TASK TO COMPLETE: This task calls for every line of the material to be output verbatim.

INPUT DATA:

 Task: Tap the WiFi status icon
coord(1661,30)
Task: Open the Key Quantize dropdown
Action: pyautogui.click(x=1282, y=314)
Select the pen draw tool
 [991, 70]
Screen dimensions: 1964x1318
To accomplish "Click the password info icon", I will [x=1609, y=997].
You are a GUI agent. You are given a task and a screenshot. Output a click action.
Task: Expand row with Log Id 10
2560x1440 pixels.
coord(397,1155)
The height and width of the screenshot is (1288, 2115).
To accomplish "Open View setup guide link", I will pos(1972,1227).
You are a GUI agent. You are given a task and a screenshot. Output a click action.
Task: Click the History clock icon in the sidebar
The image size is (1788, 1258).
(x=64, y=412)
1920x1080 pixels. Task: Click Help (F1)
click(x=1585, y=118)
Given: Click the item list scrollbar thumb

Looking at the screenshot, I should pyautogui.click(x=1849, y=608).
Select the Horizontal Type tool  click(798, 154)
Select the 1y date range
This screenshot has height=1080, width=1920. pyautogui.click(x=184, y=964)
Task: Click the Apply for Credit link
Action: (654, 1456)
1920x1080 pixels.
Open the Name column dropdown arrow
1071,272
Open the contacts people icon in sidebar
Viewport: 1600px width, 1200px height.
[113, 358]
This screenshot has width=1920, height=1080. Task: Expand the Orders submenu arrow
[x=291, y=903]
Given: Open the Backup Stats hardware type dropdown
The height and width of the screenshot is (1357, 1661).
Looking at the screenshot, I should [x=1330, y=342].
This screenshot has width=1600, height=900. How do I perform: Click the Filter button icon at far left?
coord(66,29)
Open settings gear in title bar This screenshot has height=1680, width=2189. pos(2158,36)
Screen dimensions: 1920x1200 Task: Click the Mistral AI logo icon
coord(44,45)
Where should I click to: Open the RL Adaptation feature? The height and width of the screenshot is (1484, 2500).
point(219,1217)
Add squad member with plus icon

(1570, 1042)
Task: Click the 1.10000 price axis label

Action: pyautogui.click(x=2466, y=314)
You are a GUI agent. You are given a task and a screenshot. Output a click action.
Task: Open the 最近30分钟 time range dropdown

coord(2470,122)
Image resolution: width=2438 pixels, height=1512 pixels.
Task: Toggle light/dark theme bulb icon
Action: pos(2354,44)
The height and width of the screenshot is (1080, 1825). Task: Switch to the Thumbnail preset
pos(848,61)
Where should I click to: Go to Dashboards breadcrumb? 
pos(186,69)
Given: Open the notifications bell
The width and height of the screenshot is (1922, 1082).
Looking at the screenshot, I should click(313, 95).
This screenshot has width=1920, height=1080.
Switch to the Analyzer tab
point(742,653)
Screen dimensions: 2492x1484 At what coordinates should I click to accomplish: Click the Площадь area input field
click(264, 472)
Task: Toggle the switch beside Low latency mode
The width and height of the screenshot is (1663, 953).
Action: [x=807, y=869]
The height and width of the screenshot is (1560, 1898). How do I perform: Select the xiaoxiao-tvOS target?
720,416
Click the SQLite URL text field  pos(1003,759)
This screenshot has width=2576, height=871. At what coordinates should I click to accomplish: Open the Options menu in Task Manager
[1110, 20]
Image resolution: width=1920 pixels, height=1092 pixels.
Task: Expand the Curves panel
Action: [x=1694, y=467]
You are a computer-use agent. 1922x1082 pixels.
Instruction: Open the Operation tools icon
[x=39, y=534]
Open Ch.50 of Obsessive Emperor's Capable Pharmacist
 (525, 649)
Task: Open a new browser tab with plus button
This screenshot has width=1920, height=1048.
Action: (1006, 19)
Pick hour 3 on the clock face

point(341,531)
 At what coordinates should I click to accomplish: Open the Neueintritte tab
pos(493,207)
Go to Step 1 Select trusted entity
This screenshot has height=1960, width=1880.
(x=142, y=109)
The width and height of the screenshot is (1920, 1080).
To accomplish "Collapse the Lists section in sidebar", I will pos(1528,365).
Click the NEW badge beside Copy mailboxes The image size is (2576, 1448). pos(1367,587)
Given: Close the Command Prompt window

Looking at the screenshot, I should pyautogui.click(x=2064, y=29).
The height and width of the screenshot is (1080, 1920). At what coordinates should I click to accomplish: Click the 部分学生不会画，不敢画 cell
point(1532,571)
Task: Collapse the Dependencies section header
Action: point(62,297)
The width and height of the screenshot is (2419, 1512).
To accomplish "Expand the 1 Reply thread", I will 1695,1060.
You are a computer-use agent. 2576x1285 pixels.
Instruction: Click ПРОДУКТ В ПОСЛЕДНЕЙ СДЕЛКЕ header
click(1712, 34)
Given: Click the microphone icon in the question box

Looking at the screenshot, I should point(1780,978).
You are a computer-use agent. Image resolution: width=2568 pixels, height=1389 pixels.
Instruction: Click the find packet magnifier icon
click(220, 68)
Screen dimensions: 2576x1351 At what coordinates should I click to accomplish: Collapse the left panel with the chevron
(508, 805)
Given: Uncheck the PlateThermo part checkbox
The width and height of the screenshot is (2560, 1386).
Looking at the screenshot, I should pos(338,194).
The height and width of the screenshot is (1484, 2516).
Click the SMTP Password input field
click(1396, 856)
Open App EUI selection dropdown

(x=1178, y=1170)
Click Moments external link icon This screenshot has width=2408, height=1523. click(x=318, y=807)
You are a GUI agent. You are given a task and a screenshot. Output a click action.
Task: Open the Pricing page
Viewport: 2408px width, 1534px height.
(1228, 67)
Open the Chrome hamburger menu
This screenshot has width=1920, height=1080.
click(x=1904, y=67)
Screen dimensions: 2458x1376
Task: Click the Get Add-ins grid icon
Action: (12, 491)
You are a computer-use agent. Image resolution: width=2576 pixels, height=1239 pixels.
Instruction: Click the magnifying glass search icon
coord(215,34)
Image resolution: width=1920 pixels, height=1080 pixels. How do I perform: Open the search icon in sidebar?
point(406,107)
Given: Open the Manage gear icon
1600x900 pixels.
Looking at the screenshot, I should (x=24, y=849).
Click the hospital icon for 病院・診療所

EXPECTED ANSWER:
 Task: Tap the WiFi status icon
coord(1661,30)
Task: Open the Key Quantize dropdown
Action: pyautogui.click(x=1282, y=314)
Select the pen draw tool
 [991, 70]
Screen dimensions: 1964x1318
To accomplish "Click the password info icon", I will [x=1609, y=997].
You are a GUI agent. You are given a task and a screenshot. Output a click action.
Task: Expand row with Log Id 10
2560x1440 pixels.
coord(397,1155)
The height and width of the screenshot is (1288, 2115).
To accomplish "Open View setup guide link", I will pos(1972,1227).
You are a GUI agent. You are given a task and a screenshot. Output a click action.
Task: Click the History clock icon in the sidebar
The image size is (1788, 1258).
(x=64, y=412)
1920x1080 pixels. Task: Click Help (F1)
click(x=1585, y=118)
Given: Click the item list scrollbar thumb

Looking at the screenshot, I should pyautogui.click(x=1849, y=608).
Select the Horizontal Type tool  click(798, 154)
Select the 1y date range
This screenshot has height=1080, width=1920. pyautogui.click(x=184, y=964)
Task: Click the Apply for Credit link
Action: (654, 1456)
1920x1080 pixels.
Open the Name column dropdown arrow
1071,272
Open the contacts people icon in sidebar
Viewport: 1600px width, 1200px height.
[113, 358]
This screenshot has width=1920, height=1080. Task: Expand the Orders submenu arrow
[x=291, y=903]
Given: Open the Backup Stats hardware type dropdown
The height and width of the screenshot is (1357, 1661).
Looking at the screenshot, I should [x=1330, y=342].
This screenshot has width=1600, height=900. How do I perform: Click the Filter button icon at far left?
coord(66,29)
Open settings gear in title bar This screenshot has height=1680, width=2189. pos(2158,36)
Screen dimensions: 1920x1200 Task: Click the Mistral AI logo icon
coord(44,45)
Where should I click to: Open the RL Adaptation feature? The height and width of the screenshot is (1484, 2500).
point(219,1217)
Add squad member with plus icon

(1570, 1042)
Task: Click the 1.10000 price axis label

Action: pyautogui.click(x=2466, y=314)
You are a GUI agent. You are given a task and a screenshot. Output a click action.
Task: Open the 最近30分钟 time range dropdown

coord(2470,122)
Image resolution: width=2438 pixels, height=1512 pixels.
Task: Toggle light/dark theme bulb icon
Action: pos(2354,44)
The height and width of the screenshot is (1080, 1825). Task: Switch to the Thumbnail preset
pos(848,61)
Where should I click to: Go to Dashboards breadcrumb? 
pos(186,69)
Given: Open the notifications bell
The width and height of the screenshot is (1922, 1082).
Looking at the screenshot, I should click(313, 95).
This screenshot has width=1920, height=1080.
Switch to the Analyzer tab
point(742,653)
Screen dimensions: 2492x1484 At what coordinates should I click to accomplish: Click the Площадь area input field
click(264, 472)
Task: Toggle the switch beside Low latency mode
The width and height of the screenshot is (1663, 953).
Action: [x=807, y=869]
The height and width of the screenshot is (1560, 1898). How do I perform: Select the xiaoxiao-tvOS target?
720,416
Click the SQLite URL text field  pos(1003,759)
This screenshot has width=2576, height=871. At what coordinates should I click to accomplish: Open the Options menu in Task Manager
[1110, 20]
Image resolution: width=1920 pixels, height=1092 pixels.
Task: Expand the Curves panel
Action: [x=1694, y=467]
You are a computer-use agent. 1922x1082 pixels.
Instruction: Open the Operation tools icon
[x=39, y=534]
Open Ch.50 of Obsessive Emperor's Capable Pharmacist
 (525, 649)
Task: Open a new browser tab with plus button
This screenshot has width=1920, height=1048.
Action: (1006, 19)
Pick hour 3 on the clock face

point(341,531)
 At what coordinates should I click to accomplish: Open the Neueintritte tab
pos(493,207)
Go to Step 1 Select trusted entity
This screenshot has height=1960, width=1880.
(x=142, y=109)
The width and height of the screenshot is (1920, 1080).
To accomplish "Collapse the Lists section in sidebar", I will pos(1528,365).
Click the NEW badge beside Copy mailboxes The image size is (2576, 1448). pos(1367,587)
Given: Close the Command Prompt window

Looking at the screenshot, I should pyautogui.click(x=2064, y=29).
The height and width of the screenshot is (1080, 1920). At what coordinates should I click to accomplish: Click the 部分学生不会画，不敢画 cell
point(1532,571)
Task: Collapse the Dependencies section header
Action: point(62,297)
The width and height of the screenshot is (2419, 1512).
To accomplish "Expand the 1 Reply thread", I will 1695,1060.
You are a computer-use agent. 2576x1285 pixels.
Instruction: Click ПРОДУКТ В ПОСЛЕДНЕЙ СДЕЛКЕ header
click(1712, 34)
Given: Click the microphone icon in the question box

Looking at the screenshot, I should point(1780,978).
You are a computer-use agent. Image resolution: width=2568 pixels, height=1389 pixels.
Instruction: Click the find packet magnifier icon
click(220, 68)
Screen dimensions: 2576x1351 At what coordinates should I click to accomplish: Collapse the left panel with the chevron
(508, 805)
Given: Uncheck the PlateThermo part checkbox
The width and height of the screenshot is (2560, 1386).
Looking at the screenshot, I should pos(338,194).
The height and width of the screenshot is (1484, 2516).
Click the SMTP Password input field
click(1396, 856)
Open App EUI selection dropdown

(x=1178, y=1170)
Click Moments external link icon This screenshot has width=2408, height=1523. click(x=318, y=807)
You are a GUI agent. You are given a task and a screenshot. Output a click action.
Task: Open the Pricing page
Viewport: 2408px width, 1534px height.
(1228, 67)
Open the Chrome hamburger menu
This screenshot has width=1920, height=1080.
click(x=1904, y=67)
Screen dimensions: 2458x1376
Task: Click the Get Add-ins grid icon
Action: (12, 491)
You are a computer-use agent. Image resolution: width=2576 pixels, height=1239 pixels.
Instruction: Click the magnifying glass search icon
coord(215,34)
Image resolution: width=1920 pixels, height=1080 pixels. How do I perform: Open the search icon in sidebar?
point(406,107)
Given: Open the Manage gear icon
1600x900 pixels.
Looking at the screenshot, I should (x=24, y=849).
Click the hospital icon for 病院・診療所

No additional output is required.